Tonja Renée Stidhum was working at a law office one day when she found herself facing an agonizing choice.
A container of hot, crispy Popeyes chicken stood untouched in front of her. Around her were cubicles and hallways filled with white office workers. Stidhum had just purchased the chicken and was about to dig in when a question popped into her head:
What will all of these white folks think when they see this black woman chomping away merrily on a fried chicken leg in a classy corporate establishment?
Stidhum was so vexed that she quickly called a friend for moral guidance. They both decided she couldn’t allow her desire to appease white people to shape her actions. She had to be what Stidhum calls “unapologetically black.” Stidhum started chomping away.

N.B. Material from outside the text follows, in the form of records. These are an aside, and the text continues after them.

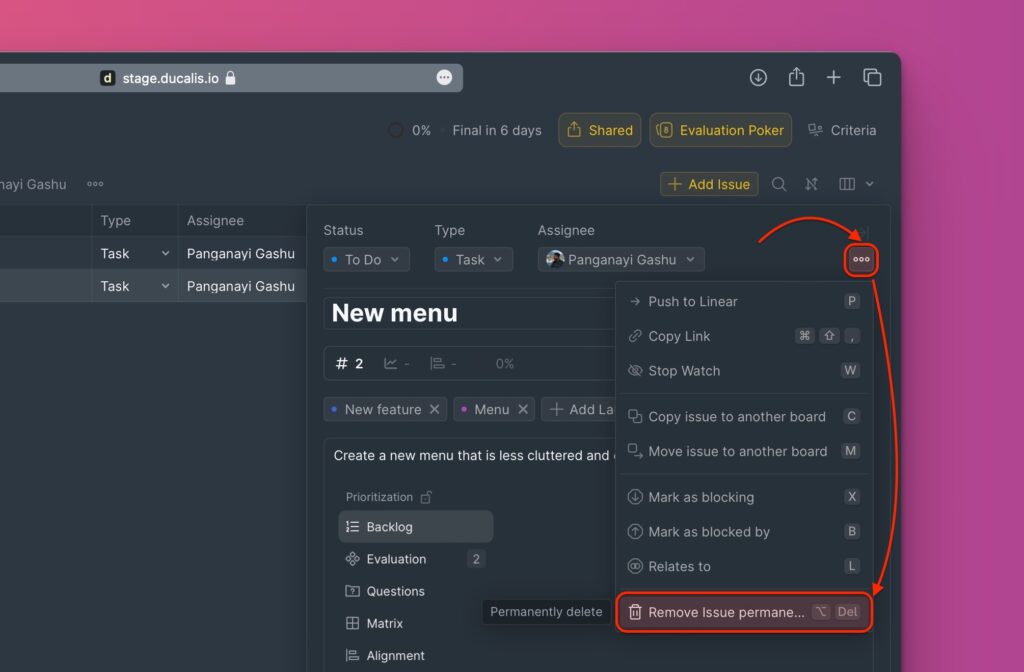Choose Remove Issue permanently option
The height and width of the screenshot is (672, 1024).
coord(725,612)
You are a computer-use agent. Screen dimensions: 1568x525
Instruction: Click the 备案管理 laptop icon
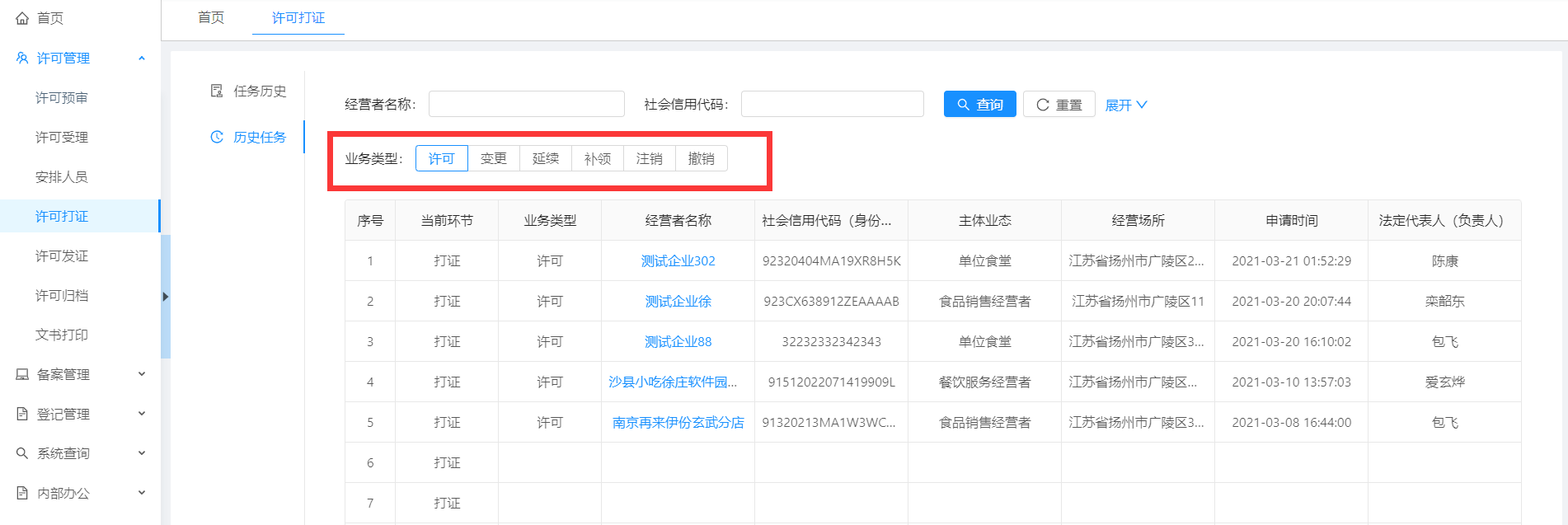(22, 374)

“There’s this sense that we have to placate what white America believes is an appropriate way to be black,” says Stidhum, a writer and director who wrote about her Popeyes-induced panic in a playful essay on transcending racial stereotypes. “But it’s not white America’s right to dictate to us what is appropriate blackness.”

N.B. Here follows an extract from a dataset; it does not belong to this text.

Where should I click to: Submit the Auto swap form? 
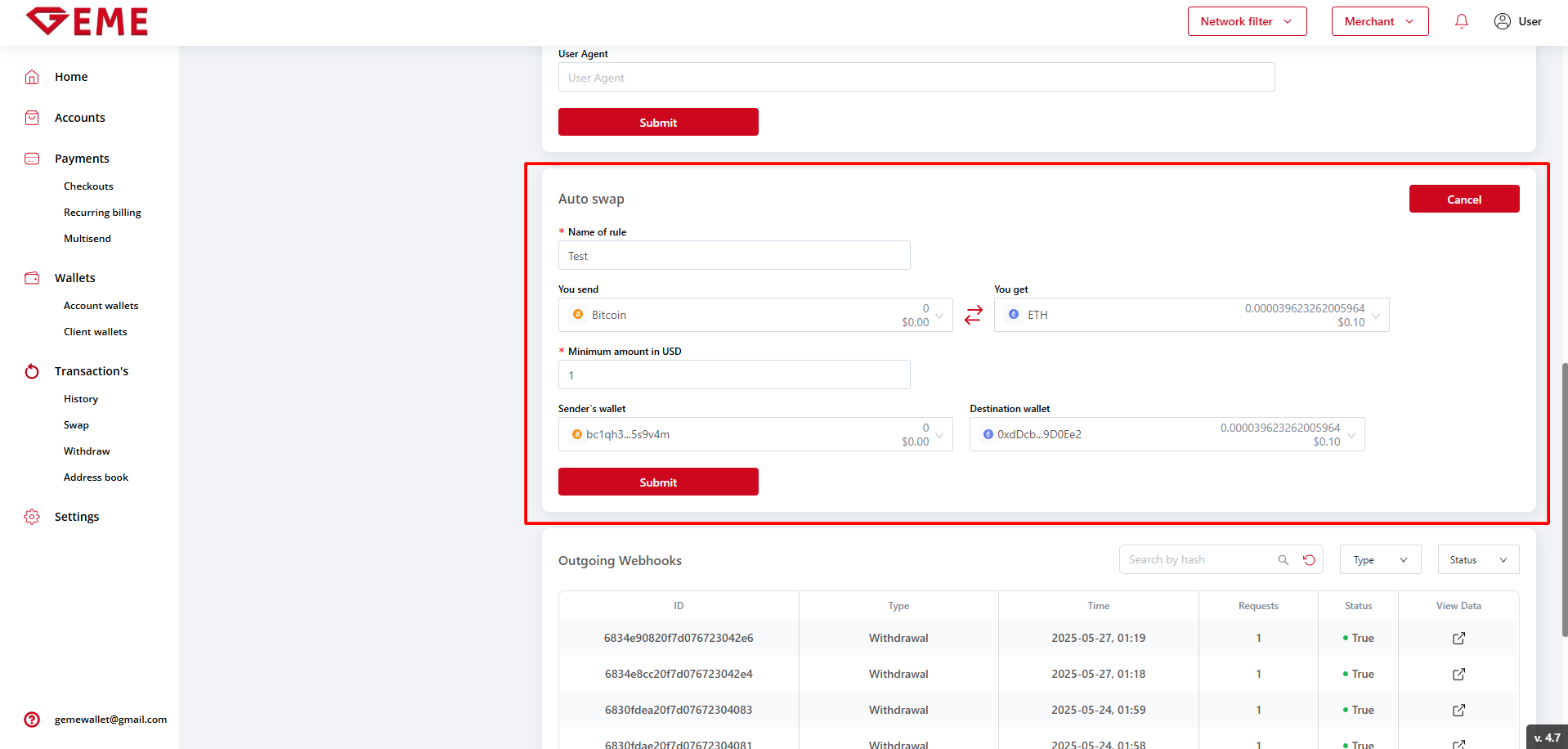click(x=657, y=482)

I thought about Stidhum’s epiphany when I considered the remarkable highs and lows America recently experienced concerning race.

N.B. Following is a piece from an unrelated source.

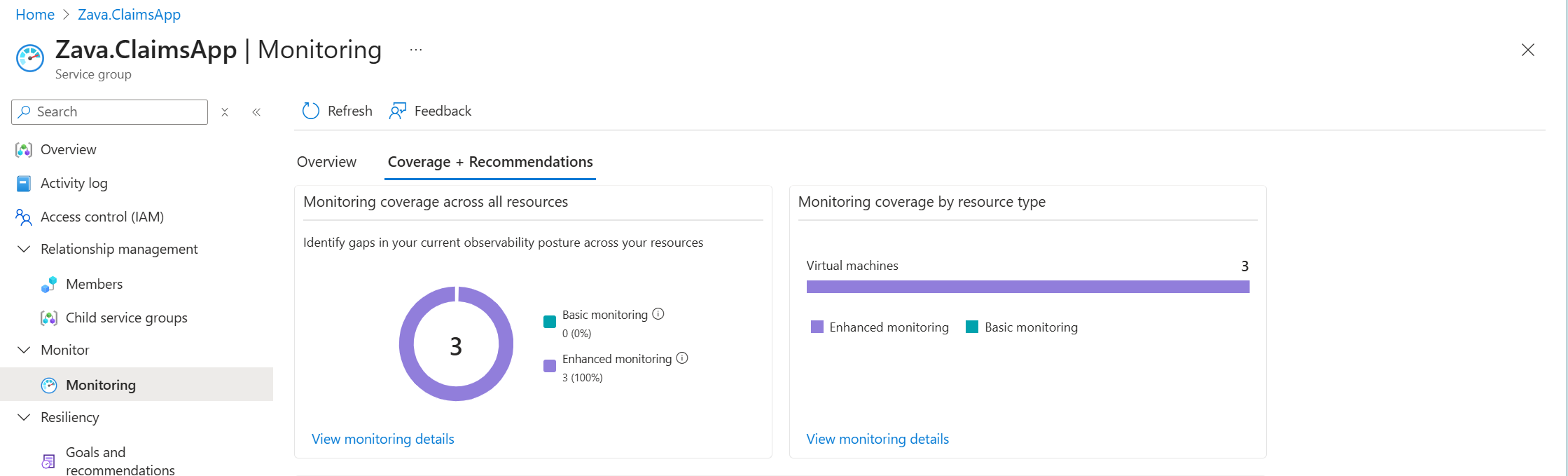The height and width of the screenshot is (476, 1568).
Task: Click the search magnifier icon
Action: [24, 112]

Last weekend, Beyoncé “obliterated” a rapt, mostly white audience at Coachella when she became the first black woman to headline the musical festival. On Monday, the black rapper Kendrick Lamar became the first hip-hop artist to win the Pulitzer Prize for his album “DAMN.”
Around the same time came a discordant note: news that two black men had been arrested at a Philadelphia Starbucks for what many describe as “waiting while black.”
On the surface, these moments may not seem connected. But after talking to a chorus of black poets, writers and activists, I began to wonder if all three incidents are actually glimmers of a new mood filtering into the black community.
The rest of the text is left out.